(Saved entries)
────
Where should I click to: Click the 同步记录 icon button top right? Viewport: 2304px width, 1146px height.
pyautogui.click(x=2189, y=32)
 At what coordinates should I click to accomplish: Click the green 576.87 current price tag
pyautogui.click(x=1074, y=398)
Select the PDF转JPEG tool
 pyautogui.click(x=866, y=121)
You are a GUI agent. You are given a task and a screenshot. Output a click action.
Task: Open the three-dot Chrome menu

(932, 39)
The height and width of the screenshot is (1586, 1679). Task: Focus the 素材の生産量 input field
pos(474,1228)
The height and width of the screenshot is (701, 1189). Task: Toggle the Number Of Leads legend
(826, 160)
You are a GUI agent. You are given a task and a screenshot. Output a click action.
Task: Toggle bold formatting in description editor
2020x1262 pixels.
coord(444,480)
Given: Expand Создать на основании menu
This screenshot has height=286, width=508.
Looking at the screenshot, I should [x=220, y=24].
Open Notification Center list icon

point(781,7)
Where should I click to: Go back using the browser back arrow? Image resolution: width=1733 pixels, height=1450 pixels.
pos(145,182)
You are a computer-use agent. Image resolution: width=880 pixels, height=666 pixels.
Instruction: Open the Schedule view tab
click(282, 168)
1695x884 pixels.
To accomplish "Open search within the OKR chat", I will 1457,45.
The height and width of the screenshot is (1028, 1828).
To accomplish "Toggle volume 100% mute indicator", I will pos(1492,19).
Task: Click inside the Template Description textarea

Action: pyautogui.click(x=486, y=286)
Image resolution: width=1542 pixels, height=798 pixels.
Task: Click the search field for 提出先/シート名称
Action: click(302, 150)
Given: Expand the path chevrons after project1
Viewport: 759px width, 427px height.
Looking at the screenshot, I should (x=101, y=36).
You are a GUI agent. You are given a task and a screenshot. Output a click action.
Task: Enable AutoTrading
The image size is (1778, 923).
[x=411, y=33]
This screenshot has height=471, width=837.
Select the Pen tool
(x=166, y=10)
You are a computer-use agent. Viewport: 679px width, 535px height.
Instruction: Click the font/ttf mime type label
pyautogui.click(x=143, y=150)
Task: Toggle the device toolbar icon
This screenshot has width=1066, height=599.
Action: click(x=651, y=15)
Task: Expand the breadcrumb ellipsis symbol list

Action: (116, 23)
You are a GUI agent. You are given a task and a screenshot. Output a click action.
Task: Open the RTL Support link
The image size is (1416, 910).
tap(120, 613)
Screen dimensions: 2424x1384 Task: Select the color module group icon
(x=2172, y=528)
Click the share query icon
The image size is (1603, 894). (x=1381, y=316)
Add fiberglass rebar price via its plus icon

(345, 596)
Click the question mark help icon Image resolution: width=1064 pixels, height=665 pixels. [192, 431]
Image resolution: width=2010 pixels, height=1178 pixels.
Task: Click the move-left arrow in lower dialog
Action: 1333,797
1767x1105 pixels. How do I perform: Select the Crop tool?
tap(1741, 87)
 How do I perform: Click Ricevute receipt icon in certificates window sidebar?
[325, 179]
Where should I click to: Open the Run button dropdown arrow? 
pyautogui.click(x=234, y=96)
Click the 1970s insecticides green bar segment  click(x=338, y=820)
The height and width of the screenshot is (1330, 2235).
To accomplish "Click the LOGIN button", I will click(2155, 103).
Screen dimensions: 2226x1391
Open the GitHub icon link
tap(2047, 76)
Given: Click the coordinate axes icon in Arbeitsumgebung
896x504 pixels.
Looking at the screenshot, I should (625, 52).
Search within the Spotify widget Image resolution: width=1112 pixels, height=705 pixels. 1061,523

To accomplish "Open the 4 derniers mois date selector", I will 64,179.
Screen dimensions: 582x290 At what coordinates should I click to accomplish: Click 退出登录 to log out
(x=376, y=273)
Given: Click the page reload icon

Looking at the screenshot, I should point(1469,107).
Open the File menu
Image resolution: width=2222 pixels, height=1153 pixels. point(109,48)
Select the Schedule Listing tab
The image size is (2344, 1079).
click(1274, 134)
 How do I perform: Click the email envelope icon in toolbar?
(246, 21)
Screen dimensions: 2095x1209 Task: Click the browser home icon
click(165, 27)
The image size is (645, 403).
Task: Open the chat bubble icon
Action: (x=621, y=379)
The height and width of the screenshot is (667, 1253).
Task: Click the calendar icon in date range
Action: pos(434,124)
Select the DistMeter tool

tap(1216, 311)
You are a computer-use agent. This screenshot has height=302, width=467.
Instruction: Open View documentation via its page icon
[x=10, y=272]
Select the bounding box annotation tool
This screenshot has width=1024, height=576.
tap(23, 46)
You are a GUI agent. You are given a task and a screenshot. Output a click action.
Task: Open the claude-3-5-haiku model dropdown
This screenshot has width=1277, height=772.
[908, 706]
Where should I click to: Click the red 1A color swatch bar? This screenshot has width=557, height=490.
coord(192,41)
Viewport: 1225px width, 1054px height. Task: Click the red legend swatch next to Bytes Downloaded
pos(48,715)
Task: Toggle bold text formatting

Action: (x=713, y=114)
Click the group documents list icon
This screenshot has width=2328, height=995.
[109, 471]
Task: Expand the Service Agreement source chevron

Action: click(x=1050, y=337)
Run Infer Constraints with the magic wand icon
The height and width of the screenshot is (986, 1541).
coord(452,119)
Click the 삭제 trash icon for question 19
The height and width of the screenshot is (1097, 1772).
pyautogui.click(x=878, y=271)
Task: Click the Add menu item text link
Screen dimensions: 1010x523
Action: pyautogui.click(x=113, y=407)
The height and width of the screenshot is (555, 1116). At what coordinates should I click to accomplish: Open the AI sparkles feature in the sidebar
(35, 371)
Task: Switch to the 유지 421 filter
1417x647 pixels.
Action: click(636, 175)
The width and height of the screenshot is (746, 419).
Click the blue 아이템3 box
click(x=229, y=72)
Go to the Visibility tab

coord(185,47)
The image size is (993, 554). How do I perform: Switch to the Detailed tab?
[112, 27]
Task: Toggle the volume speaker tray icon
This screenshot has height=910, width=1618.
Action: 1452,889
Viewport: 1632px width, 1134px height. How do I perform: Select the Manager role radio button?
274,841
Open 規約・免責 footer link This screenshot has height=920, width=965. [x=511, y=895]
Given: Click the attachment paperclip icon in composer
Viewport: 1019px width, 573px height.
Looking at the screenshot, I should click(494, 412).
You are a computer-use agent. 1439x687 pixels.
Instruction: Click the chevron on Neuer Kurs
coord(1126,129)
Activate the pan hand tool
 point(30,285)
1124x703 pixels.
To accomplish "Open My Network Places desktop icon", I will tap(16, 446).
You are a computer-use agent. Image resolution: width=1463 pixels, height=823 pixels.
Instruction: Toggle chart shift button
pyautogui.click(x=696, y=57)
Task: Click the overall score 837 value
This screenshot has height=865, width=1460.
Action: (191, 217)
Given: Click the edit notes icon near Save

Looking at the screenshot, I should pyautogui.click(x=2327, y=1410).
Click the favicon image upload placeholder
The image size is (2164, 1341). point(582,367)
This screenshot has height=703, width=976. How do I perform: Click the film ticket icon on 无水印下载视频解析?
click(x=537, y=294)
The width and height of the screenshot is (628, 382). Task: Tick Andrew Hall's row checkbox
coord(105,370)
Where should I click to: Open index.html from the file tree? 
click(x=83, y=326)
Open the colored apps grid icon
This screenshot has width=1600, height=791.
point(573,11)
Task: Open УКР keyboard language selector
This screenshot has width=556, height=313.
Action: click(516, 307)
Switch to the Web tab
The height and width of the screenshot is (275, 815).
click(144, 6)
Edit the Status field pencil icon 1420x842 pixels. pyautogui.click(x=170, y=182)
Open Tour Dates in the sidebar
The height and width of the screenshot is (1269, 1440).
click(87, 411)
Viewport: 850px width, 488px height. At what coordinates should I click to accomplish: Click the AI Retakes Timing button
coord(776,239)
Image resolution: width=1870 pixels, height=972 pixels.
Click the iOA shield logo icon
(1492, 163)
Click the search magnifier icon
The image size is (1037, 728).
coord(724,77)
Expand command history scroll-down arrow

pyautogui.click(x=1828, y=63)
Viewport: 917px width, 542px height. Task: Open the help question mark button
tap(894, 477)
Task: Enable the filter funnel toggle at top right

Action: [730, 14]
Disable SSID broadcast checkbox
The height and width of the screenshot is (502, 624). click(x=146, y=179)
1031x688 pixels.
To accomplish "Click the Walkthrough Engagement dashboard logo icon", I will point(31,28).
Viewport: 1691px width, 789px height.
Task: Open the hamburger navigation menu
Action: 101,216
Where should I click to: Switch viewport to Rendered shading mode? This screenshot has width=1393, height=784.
────
**WORK REQUEST**
Work through the entries, filtering for the string "selector", and copy each line that holds it.

**SOLUTION TO THE EXERCISE**
To accomplish "Open the 4 derniers mois date selector", I will 64,179.
Task: Open УКР keyboard language selector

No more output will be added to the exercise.